“Smarter” family travel: A tale of two castles
“I don’t think we can drive across that!” Matt stared through the windshield at the narrow suspension bridge, glinting in the summer sun. The car would fit – just – but the bottom of the bridge was made of wooden slats. Could it possibly have been intended for automobile traffic? The GPS seemed to think so, and it was all we had to go by. We watched as a pack of cyclists pedaled happily across. It certainly seemed more suited to their mode of travel than to ours.
I still couldn’t tell you exactly what river that bridge crossed. We were somewhere in the south of France, the Dordogne to be specific, which sounds a lot more romantic and carefree as I type it now than it did at that moment. We were headed from a tour of the painted prehistoric cave at Lascaux to see Castelnau, which several of my friends had assured me is one of the best castles in Europe to tour with kids – full of armor enough to satisfy any school-aged boy. It seemed, however, that our journey might be at an end.
Please click on photos for full-size versions
And the day had started out just fine. We drove from Bordeaux, where we were staying for a week in an apartment loaned to us by a friend’s father, to the medieval town of Montignac, just down the road from Lascaux. That drive took the expected 90 minutes without a wrong turn. We had gotten an early start, and had thus plenty of time to get lost on the village’s torturous streets, park blocks from the tourist office, get hot on the walk over, discover that the only tour in English that day was just before noon, purchase tickets, and have incredibly nasty coffee in a nearby café and equally yucky pastries from a bakery across the street. Because even in France it is possible to have nasty coffee and yucky pastries when one hasn’t really made an appropriate plan.

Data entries
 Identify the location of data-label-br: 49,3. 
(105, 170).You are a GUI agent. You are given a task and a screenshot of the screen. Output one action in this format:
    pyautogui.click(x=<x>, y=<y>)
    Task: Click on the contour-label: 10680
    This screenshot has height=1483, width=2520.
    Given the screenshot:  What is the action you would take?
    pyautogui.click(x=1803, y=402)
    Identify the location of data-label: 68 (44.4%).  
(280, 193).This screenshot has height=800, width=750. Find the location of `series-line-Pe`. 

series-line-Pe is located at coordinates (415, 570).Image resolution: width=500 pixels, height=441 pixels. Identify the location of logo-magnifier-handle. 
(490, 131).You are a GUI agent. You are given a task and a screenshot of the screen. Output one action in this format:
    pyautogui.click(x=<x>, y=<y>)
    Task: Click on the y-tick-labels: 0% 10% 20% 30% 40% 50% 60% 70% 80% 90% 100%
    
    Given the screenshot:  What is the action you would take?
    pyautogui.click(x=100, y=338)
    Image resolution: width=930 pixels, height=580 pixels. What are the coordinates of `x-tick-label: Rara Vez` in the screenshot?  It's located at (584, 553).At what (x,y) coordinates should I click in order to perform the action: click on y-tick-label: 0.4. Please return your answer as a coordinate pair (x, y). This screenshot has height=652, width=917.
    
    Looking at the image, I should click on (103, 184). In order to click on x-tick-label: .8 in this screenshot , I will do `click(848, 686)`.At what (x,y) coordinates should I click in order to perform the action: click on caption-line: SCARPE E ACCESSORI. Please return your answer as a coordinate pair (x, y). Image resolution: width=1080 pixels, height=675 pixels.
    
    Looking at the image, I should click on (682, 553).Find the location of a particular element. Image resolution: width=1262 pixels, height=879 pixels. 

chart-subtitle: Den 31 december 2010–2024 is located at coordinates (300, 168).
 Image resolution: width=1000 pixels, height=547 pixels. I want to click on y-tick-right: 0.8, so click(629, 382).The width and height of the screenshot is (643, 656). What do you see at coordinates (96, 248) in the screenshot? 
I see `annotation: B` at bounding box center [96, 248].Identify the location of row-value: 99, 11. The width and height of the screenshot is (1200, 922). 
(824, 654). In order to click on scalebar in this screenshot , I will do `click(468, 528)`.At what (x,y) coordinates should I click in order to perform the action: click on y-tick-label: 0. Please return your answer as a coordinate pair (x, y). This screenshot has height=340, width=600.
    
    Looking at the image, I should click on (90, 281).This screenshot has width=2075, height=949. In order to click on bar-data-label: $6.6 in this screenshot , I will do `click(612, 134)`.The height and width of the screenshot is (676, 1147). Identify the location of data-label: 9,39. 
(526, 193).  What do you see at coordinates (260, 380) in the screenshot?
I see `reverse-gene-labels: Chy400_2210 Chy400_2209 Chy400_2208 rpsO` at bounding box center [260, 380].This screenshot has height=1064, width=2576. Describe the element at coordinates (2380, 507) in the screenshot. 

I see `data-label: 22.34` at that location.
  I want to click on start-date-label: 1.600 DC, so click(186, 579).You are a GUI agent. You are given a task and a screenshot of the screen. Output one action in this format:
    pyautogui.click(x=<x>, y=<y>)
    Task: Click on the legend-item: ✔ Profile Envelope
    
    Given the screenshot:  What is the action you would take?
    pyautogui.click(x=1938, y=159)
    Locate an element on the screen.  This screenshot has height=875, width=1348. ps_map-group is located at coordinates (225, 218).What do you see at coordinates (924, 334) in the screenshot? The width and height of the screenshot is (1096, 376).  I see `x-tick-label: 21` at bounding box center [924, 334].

_WHAT THE EXERCISE ASKS_. Copy the passage of the travel story word for word, starting at the words "Please click on" and stopping after "an appropriate plan.". Work only from the travel story.

_TASK SOLUTION_.
Please click on photos for full-size versions
And the day had started out just fine. We drove from Bordeaux, where we were staying for a week in an apartment loaned to us by a friend’s father, to the medieval town of Montignac, just down the road from Lascaux. That drive took the expected 90 minutes without a wrong turn. We had gotten an early start, and had thus plenty of time to get lost on the village’s torturous streets, park blocks from the tourist office, get hot on the walk over, discover that the only tour in English that day was just before noon, purchase tickets, and have incredibly nasty coffee in a nearby café and equally yucky pastries from a bakery across the street. Because even in France it is possible to have nasty coffee and yucky pastries when one hasn’t really made an appropriate plan.